→ **Required action**
Every entry should be repeated exactly. Omit the pictures.

----- Input

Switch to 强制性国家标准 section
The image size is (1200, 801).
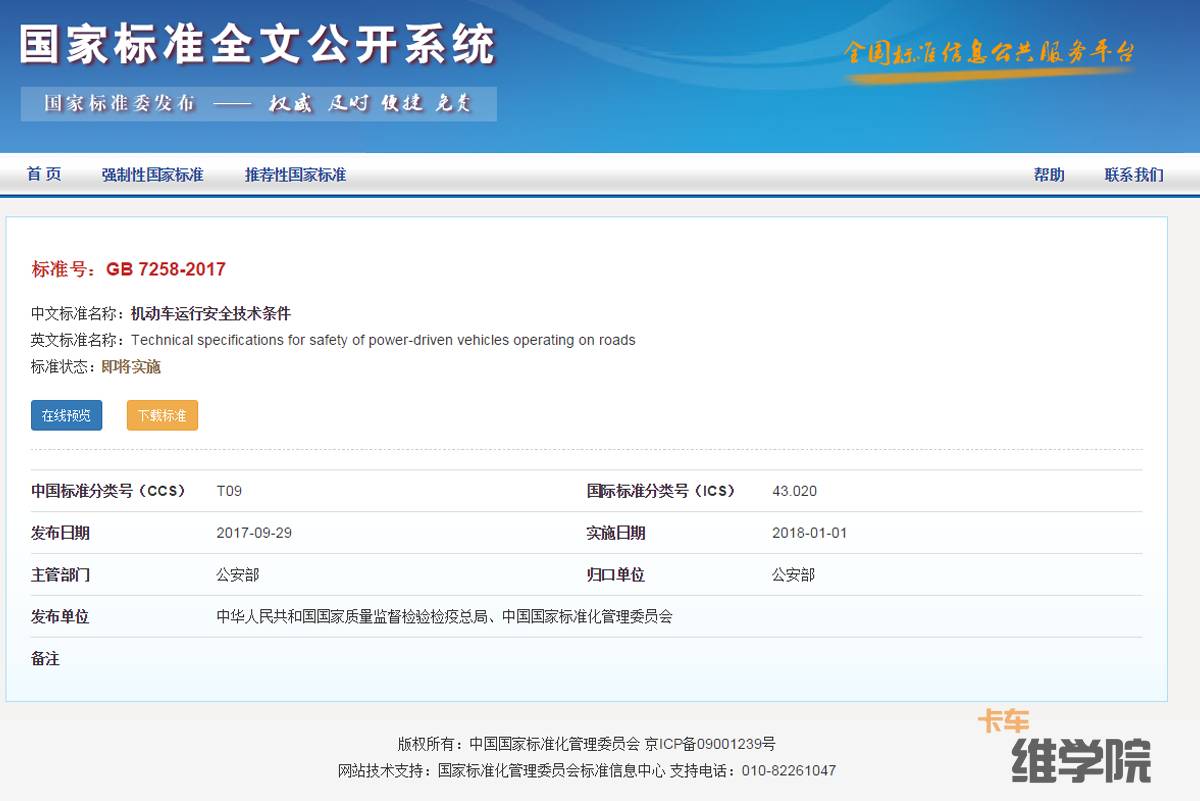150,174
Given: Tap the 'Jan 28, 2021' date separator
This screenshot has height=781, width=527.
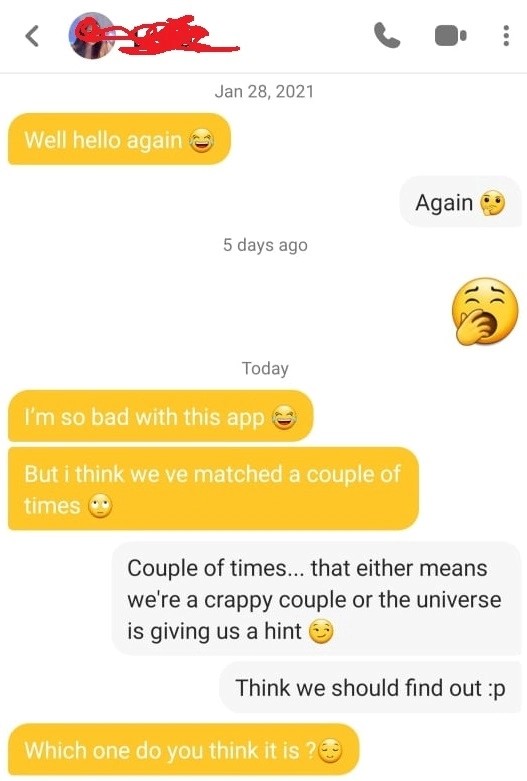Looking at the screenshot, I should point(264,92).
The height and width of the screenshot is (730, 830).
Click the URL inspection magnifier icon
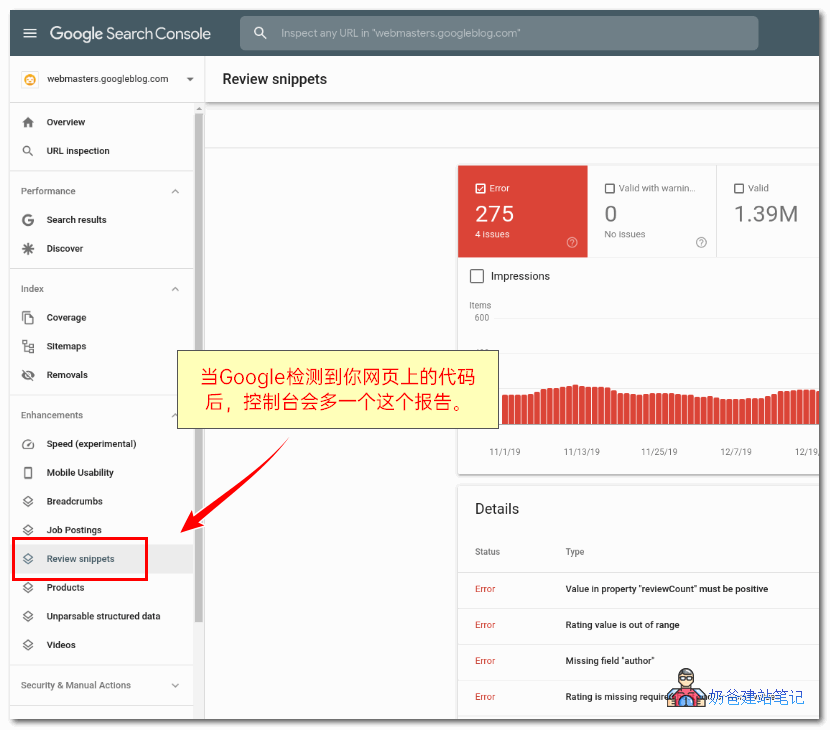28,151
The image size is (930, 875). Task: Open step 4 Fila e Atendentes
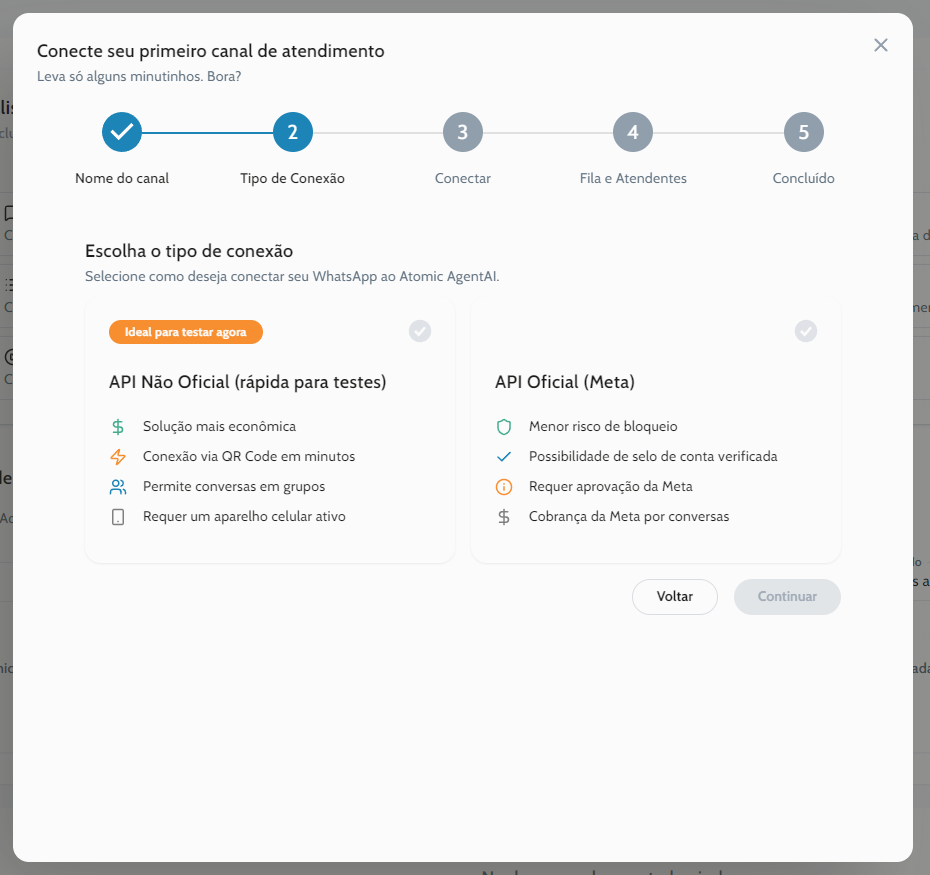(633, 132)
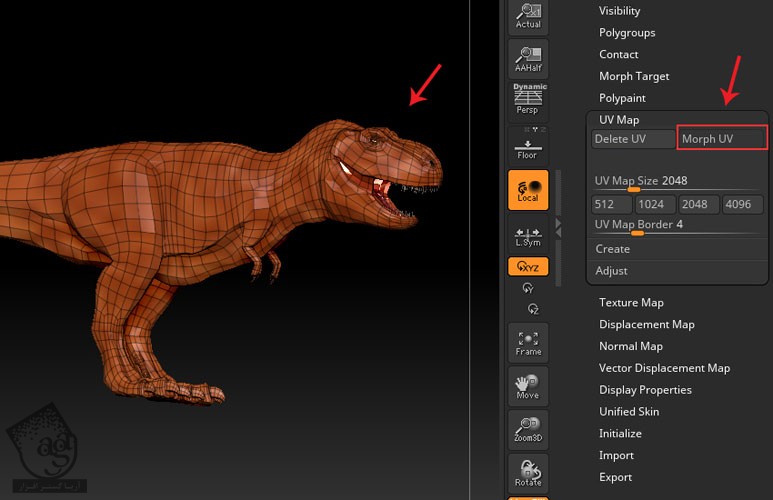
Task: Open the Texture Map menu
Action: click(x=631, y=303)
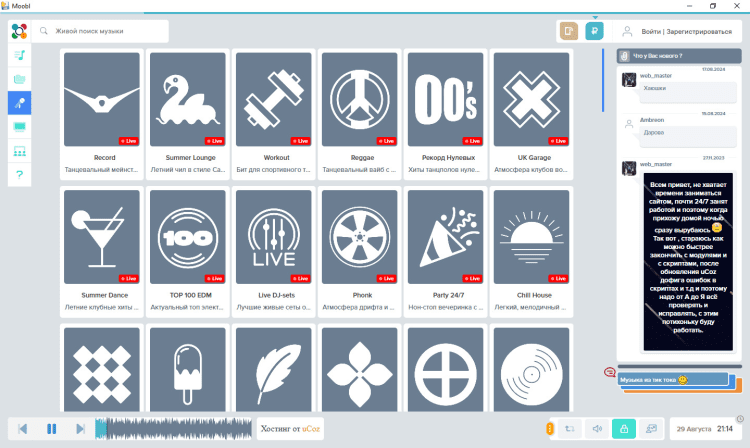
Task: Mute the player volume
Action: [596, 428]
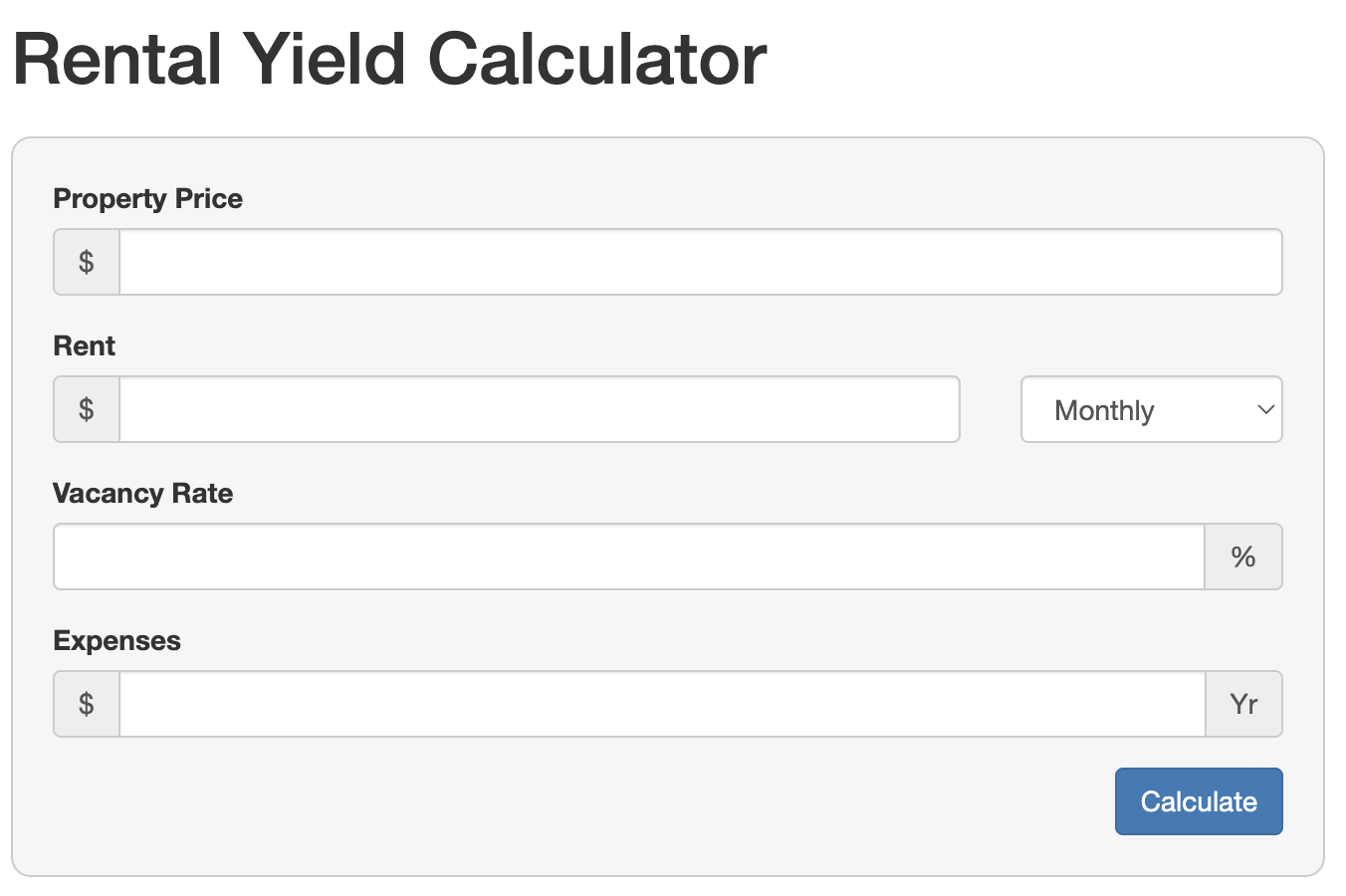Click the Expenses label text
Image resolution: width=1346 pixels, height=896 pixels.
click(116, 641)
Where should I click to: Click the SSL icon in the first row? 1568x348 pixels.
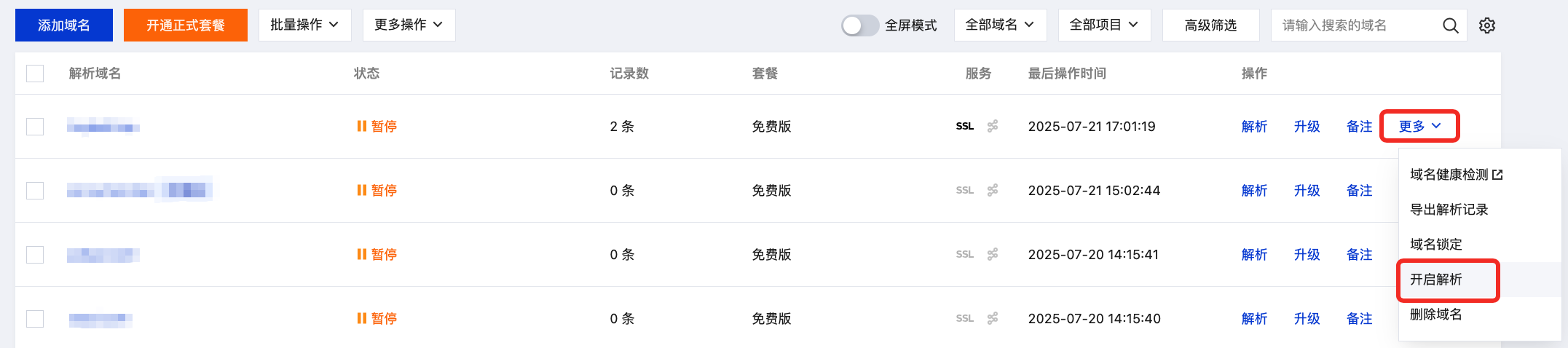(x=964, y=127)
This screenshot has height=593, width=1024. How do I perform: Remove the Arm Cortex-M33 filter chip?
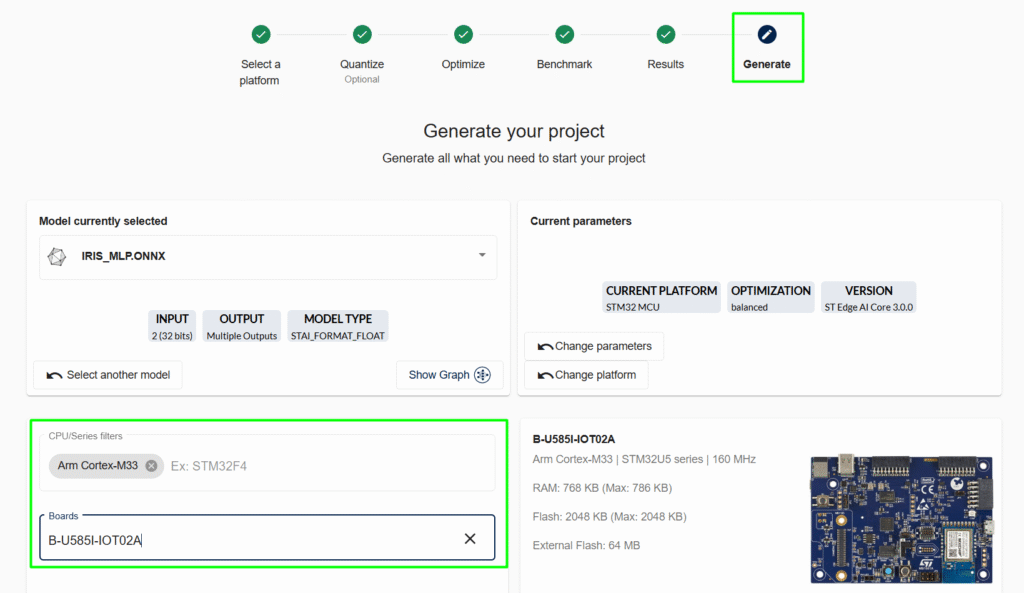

----------

→ **Response area**
Switch to 强制性国家标准 section
The image size is (1200, 801).
150,174
Given: Tap the 'Jan 28, 2021' date separator
This screenshot has height=781, width=527.
Looking at the screenshot, I should point(264,92).
The height and width of the screenshot is (730, 830).
Click the URL inspection magnifier icon
28,151
The image size is (930, 875). Task: Open step 4 Fila e Atendentes
(633, 132)
Task: Open the Texture Map menu
Action: click(x=631, y=303)
Task: Mute the player volume
Action: [596, 428]
Click the Expenses label text
Image resolution: width=1346 pixels, height=896 pixels.
click(116, 641)
Where should I click to: Click the SSL icon in the first row? 1568x348 pixels.
(x=964, y=127)
This screenshot has height=593, width=1024. How do I perform: Remove the Arm Cortex-M33 filter chip?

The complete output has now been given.